Pink's parody of bubble-headed pop tarts, "Stupid Girls," won for best pop video; Beyonce took home a trophy for her booty-shaking "Check On It"; British crooner James Blunt won best male video for his "Beautiful"; and Fall Out Boy won the viewer's choice award for their clip "Dance, Dance."
But nobody but a video choreographer's mother watches this show for the awards. Fans watch for the eye-popping moments: FCC-flaunting skits, nearly naked starlets, foul-mouthed rockers and rappers and those embarassingly bad dance numbers.
They do not watch for lectures from former Vice President Al Gore on global warming. When does the phrase "here's a photo of a glacier melting" ever fit into an awards show?
Lame show
Somewhere along the way, the MTV Awards seemed to have morphed into the Grammys. Christina Aguilera, who previously shocked our senses as the dirty Xtina, looked downright classy as she performed a low-key ballad. And there were no malfunctions whatsoever during Timberlake's perfunctory show kickoff.
"This show has been lame f---- for the past 20 years," Black said before he took the stage Thursday night for his opening sketch. "And I'm going to light the match!"
Instead, Black continued a trend. He had a promising bit that poked fun at the show's increasingly staid reputation. Painting himself as the man to inject life back into the VMAs, he took to the stage in a moonman outfit -- which caught fire.
But Black's shtick quickly got old. Even Lil' Kim, who once appeared at the VMAs wearing a pasty on one breast, failed to get the party started. Recently released from prison after serving time for perjury, she stripped off an orange jail suit to reveal ... something that resembled a funky business suit. Hillary Clinton has worn more revealing outfits.

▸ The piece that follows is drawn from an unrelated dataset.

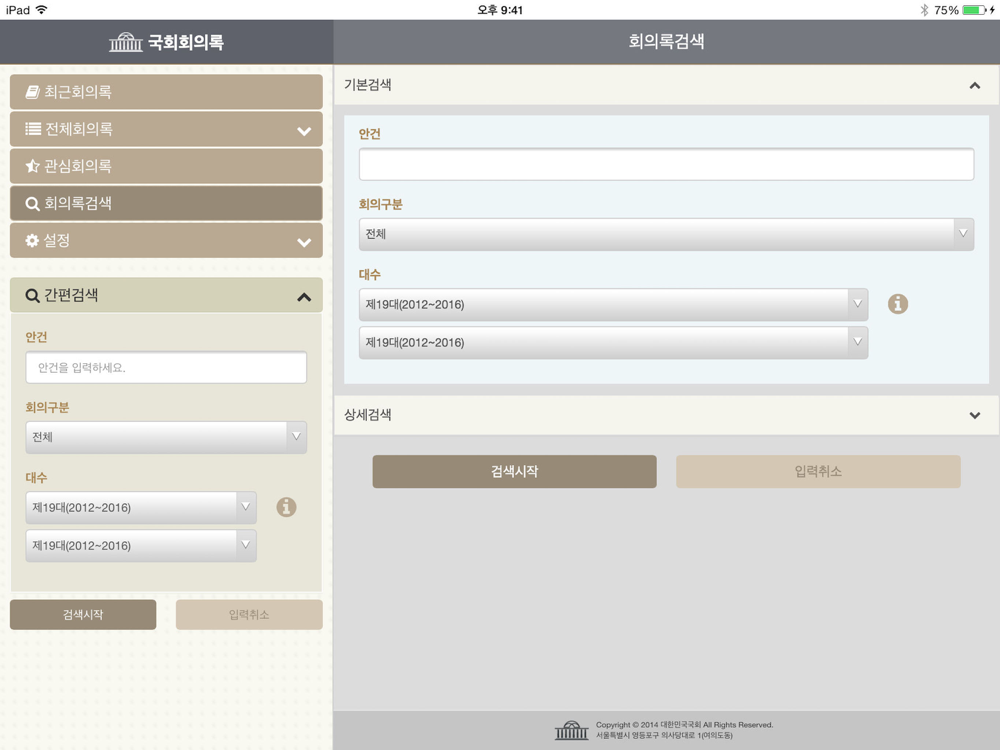The height and width of the screenshot is (750, 1000).
Task: Click the star icon for 관심회의록
Action: click(x=32, y=166)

Though the MTV Awards have never lacked star power -- last year, Diddy acted as host and stars ranging from Eva Longoria to Jessica Simpson and then-hubby Nick Lachey squeezed themselves into the spotlight -- that trademark water-cooler MTV moment hasn't materialized recently (like Eminem punching out a puppet).
This year, the disturbing trend of normalcy continued. Shakira and Wyclef Jean performed a colorful but rote performance of her smash "Hips Don't Lie"; Ludacris and Pharrell posed their way through "Showstopper." Not even Britney Spears Kevin Federline could strike a spark.

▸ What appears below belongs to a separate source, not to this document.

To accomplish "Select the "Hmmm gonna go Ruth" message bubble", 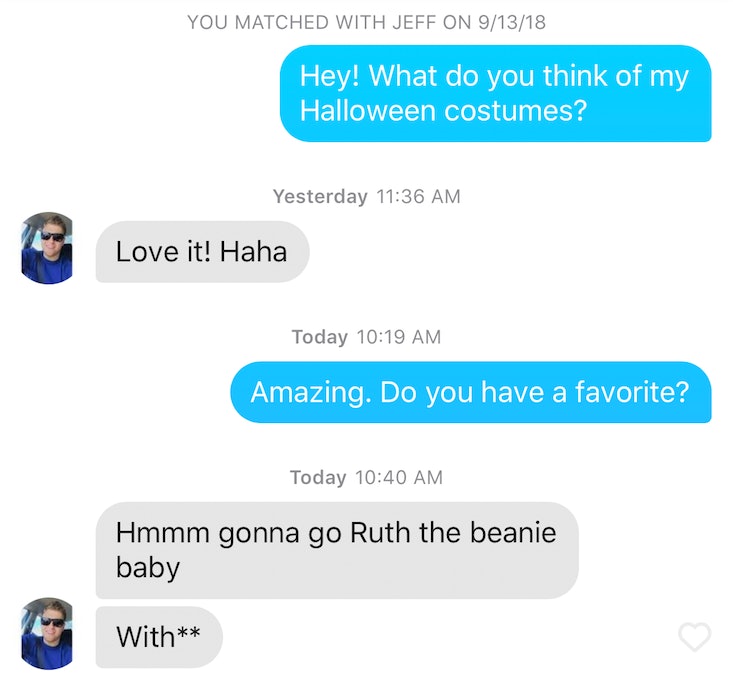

There was just one profanity-laced acceptance speech, courtesy of the rock group AFI, whose frontman accepted the award for best group video by saying: "We just won a moonman -- I am getting so trashed tonight!"
Lack of outrageousness
The night's hottest new couple, new buddies 50 Cent and LL Cool J, introduced one of the awards. But 50, perhaps with no more foes to beef with, was almost Zen-like onstage and offering no fun disses to excite the crowd.
The lack of outrageousness almost made you long back to the days when Michael Jackson was making out with Lisa Marie Presley -- that was creepy, but at least it kept us talking.
Beyonc & eacute; got some points for at least trying to do something that resembled a show-stopper. Singing her call-to-arms, the anti-cheating single "Ring the Alarm," she appeared on stage wearing a sexy trench coat and a searing gaze.
But while her voice was in perfect form, the performance was disjointed, and the out-of-place dance number in the middle seemed to rip off the choreography from Janet Jackson's "Rhythm Nation" almost 20 years earlier.
Still, she managed to keep things interesting -- which could hardly be said for the rest of the evening. At one point, the crew from the MTV gross-out show "Jackass" gave one of its members an electric shock, jolting his system.
If only they could delivered a similar dose to the whole telecast.